The Honda Logo is one of the few Super-mini vehicles to be produced by this manufacturer between 1996 and 2001. Featuring models that ranged between the GA3 and the GA5, this Honda qualifies as a hatchback that was available as both a three-door and five-door vehicle. In terms of size, the Logo stood between the Civic and the Honda Life. Eventually replaced by the Fit, the Logo came with a 1.3-liter engine that utilized eight valves in earlier versions and sixteen valves in later models. According to the manufacturer, the Logo was released in an effort to mirror the success that they experienced with the first generation of the Honda Civic.
Throughout the production life of the Logo, the only engine used was the D13B. The upgrade in power that came later on in production came on the heels of complaints about underwhelming performance. Honda also responded to driver concerns by offering the CVT transmission. This change increased the potential torque of the vehicle in addition to increasing its fuel economy. The combination of the three and five-speed transmission that evolved out of the development of the Logo resulted in a CVT system that was referred to as the utterly unique "Honda Multimatic" combo.
On the time line of the Logo, there were always small improvements being made to either the vehicle design or aesthetics on the interior and exterior.
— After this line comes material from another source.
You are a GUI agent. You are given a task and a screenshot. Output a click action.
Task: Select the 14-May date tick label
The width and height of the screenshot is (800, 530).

In 1998, improvements were made concerning safety, emissions, and real-time 4WD. The TS "special edition" models were introduced in 1999. Along with such editions came improvements in interior styling and materials on top of limited-edition colors. These body and bumper choices included such offerings as "Super Sonic Blue Pearl," "Claris," and "Silver Crystal." While sales were never as high as anticipated, the vehicle always remained true to its commitments concerning economy and practicality.